■ **Data**
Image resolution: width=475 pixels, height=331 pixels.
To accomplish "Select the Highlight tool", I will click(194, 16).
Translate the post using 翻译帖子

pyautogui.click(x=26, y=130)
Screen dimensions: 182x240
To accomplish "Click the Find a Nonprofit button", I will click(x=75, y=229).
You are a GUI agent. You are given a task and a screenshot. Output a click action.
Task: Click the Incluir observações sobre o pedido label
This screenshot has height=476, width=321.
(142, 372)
---
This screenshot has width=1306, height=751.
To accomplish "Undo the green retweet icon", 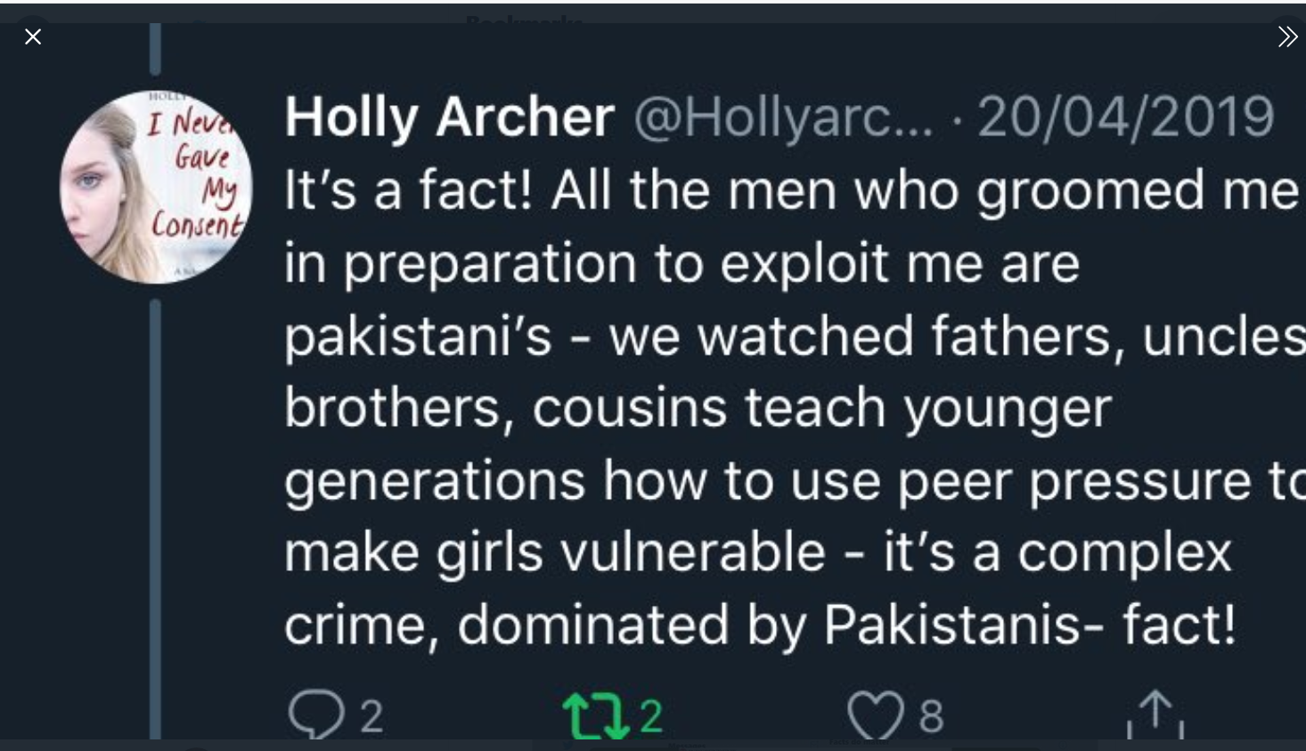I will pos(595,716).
---
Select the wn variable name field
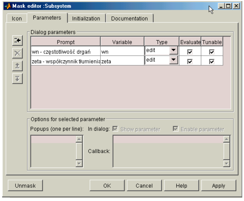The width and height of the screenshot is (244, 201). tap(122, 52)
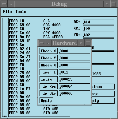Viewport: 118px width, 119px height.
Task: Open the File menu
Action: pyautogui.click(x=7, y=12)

■ **What you are asked to do**
Look above for the line with "Image resolution: width=475" and the line with "You are a GUI". Retype those two lines and every line between them exactly, adding nothing.

■ **Task solution**
Image resolution: width=475 pixels, height=331 pixels.
To accomplish "Select the Highlight tool", I will click(194, 16).
Translate the post using 翻译帖子

pyautogui.click(x=26, y=130)
Screen dimensions: 182x240
To accomplish "Click the Find a Nonprofit button", I will click(x=75, y=229).
You are a GUI agent. You are given a task and a screenshot. Output a click action.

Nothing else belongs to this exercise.